What needs to be done: Take from the entries below the stretch from the line with "You are a computer-use" through the line with "Click 21JAN marker", and return it exactly, leaving the pictures out.

Input data:
****

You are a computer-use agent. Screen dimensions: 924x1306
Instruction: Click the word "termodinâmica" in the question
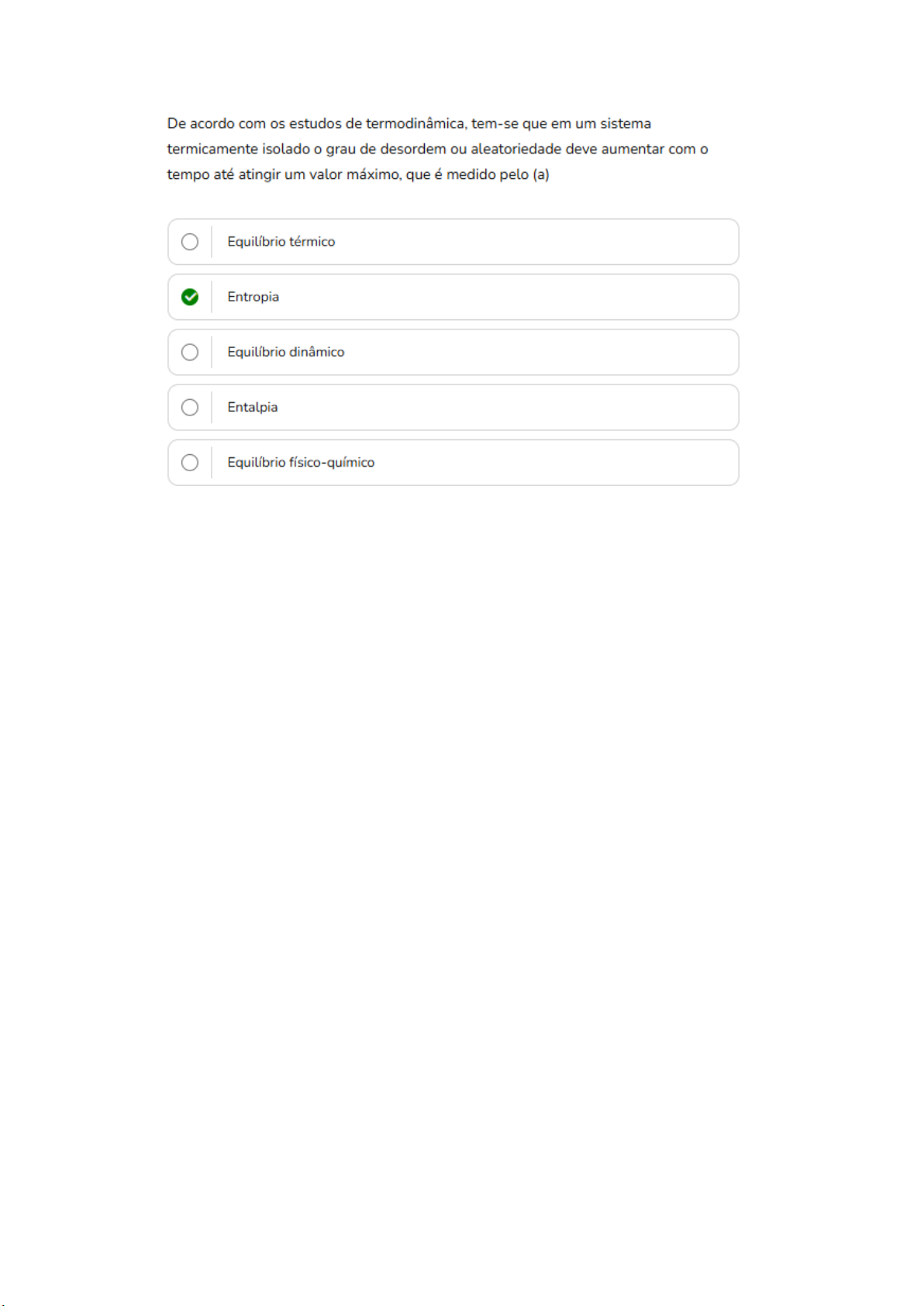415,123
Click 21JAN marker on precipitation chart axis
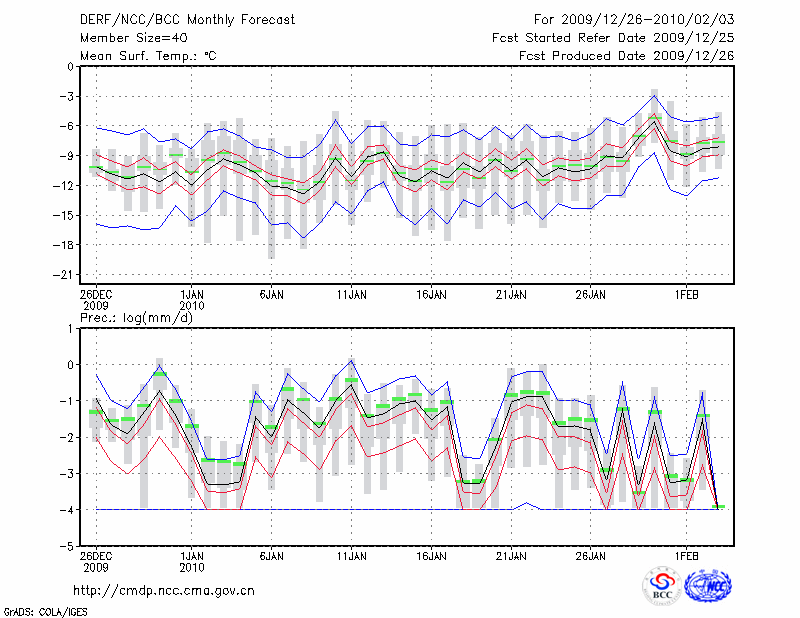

****

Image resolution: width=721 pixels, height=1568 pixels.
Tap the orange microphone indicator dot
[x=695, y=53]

****

The answer:
You are a computer-use agent. Screen dimensions: 924x1306
Instruction: Click the word "termodinâmica" in the question
415,123
Click 21JAN marker on precipitation chart axis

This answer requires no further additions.